• _Study text_

= = = = = = =

Music for a Large Ensemble is a piece of music written by Steve Reich in 1978. It is scored for violin 1, violin 2, cellos, 2 flutes, 2 clarinets, 2 soprano saxophones, 4 trumpets, 4 pianos, 2 marimbas, vibraphone, 2 xylophones and two female voices.

It had its first performance in Utrecht on June 14, 1979. It was a commissioned work by the Holland Festival and it was first performed by Reich's musicians as well as members of the Netherlands Wind Ensemble. Reich noted that this piece was developed out of two pieces he had previously written, Music for Mallet Instruments, Voices and Organ and Music for 18 Musicians. The piece was written for more musicians than Reich had previously worked with, and included instruments from all sections of the orchestra, including strings, woodwinds, brass and percussion, and female voices. The piece is divided into four sections, each marked by a key change initiated by the metallophone.

As in some of his other works from the same time, Reich uses the technique of augmentation in this work, whereby short, rapid phrases are stretched out to become longer lines, which combine contrapuntally with other melodies, then using diminution they are returned to their shorter length. Each of the piece's four sections develop in an "arch" structure, ABCBA, characteristic of Reich's work at this time.

Reich explained that this piece was part of his experiment with using "the human breath as the measure of musical duration ... the chords played by the trumpets are written to take one comfortable breath to perform" (liner notes for Music for a Large Ensemble). Human voices are part of the musical palette in Music for a Large Ensemble, but there are no lyrics.

Although the piece is not one of Reich's most popular, it has been recorded several times, most recently in a performance conducted by Alan Pierson. The first recording was a release by ECM Records in 1980 along with Octet and a much older piece: Violin Phase.

Joan LaBarbara (2005, p. 17) describes the work as "a very colorful work, bright in its opening, a little dark in the second section, brighter again as it moves into the third. The first section's timbral blending of women's voices with cellos and basses is very effective within the texture. The mallet instruments, clear and solid at the beginning, gradually blend into the background as trumpets and soprano saxophones surge forward. One could watch and feel the rhythmic patterns lock into place as the players relaxed into the performance. It is a bright, joyous, and exciting work".

==Sources==
- LaBarbara, Joan (June 1980). "Three by Reich", High Fidelity/Musical America 29, no.6: MA 12 quoted in Fink, Robert (2005). Repeating Ourselves: American Minimal Music as Cultural Practice. ISBN 0-520-24550-4.

= = = = = = =

Collected data:

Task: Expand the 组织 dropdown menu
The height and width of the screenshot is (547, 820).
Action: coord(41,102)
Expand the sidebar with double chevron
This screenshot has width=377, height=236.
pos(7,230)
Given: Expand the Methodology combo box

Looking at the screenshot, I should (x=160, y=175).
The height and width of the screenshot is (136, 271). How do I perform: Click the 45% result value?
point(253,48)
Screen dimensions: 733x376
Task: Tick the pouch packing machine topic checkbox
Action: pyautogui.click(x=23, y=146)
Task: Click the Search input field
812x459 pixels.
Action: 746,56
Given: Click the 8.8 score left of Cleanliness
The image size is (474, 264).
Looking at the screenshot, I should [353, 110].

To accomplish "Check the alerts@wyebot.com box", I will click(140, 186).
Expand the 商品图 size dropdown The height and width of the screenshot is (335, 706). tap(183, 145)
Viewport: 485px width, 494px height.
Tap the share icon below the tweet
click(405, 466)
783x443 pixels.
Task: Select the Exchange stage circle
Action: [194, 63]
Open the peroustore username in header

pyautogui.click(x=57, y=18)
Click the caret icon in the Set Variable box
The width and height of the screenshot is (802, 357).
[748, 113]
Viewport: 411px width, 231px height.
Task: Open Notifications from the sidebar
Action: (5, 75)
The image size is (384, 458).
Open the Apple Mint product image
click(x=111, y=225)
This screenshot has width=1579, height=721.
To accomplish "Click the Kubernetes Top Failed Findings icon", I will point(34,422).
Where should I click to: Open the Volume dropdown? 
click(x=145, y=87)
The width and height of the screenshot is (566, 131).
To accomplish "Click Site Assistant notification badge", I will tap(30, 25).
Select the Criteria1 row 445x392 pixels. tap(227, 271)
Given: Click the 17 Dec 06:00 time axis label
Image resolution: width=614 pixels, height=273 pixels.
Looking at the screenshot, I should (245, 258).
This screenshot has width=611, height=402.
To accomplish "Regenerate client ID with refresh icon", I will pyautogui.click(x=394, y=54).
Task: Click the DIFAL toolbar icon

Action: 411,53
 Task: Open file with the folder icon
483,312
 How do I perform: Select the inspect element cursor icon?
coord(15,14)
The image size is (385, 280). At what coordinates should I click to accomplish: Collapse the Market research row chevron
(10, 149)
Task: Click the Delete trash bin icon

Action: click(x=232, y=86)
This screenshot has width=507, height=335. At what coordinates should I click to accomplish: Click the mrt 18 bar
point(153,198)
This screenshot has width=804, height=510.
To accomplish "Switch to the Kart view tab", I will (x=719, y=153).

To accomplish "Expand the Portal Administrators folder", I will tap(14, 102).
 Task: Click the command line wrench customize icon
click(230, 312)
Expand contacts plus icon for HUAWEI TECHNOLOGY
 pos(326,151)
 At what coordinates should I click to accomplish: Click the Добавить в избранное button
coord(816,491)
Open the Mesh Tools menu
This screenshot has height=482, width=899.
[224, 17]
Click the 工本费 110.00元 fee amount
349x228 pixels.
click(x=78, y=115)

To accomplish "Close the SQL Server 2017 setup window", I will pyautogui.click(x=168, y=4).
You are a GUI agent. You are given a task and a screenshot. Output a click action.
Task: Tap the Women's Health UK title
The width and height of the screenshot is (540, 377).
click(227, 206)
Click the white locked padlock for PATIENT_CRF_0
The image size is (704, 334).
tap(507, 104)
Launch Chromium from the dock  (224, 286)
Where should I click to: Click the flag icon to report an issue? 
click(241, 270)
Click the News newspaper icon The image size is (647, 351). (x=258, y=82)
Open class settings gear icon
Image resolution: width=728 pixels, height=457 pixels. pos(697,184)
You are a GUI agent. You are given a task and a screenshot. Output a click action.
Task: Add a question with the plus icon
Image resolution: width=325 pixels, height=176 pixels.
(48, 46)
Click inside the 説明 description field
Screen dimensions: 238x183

= = = = = = =

• _Brief 1_
According to the Music for a Large Ensemble text, where and on what date was the piece first performed?
• _Brief 2_
Transcribe the Music for a Large Ensemble text from "It had its first" up to and including "by the metallophone.".

• _Result 1_
In Utrecht on June 14, 1979.

• _Result 2_
It had its first performance in Utrecht on June 14, 1979. It was a commissioned work by the Holland Festival and it was first performed by Reich's musicians as well as members of the Netherlands Wind Ensemble. Reich noted that this piece was developed out of two pieces he had previously written, Music for Mallet Instruments, Voices and Organ and Music for 18 Musicians. The piece was written for more musicians than Reich had previously worked with, and included instruments from all sections of the orchestra, including strings, woodwinds, brass and percussion, and female voices. The piece is divided into four sections, each marked by a key change initiated by the metallophone.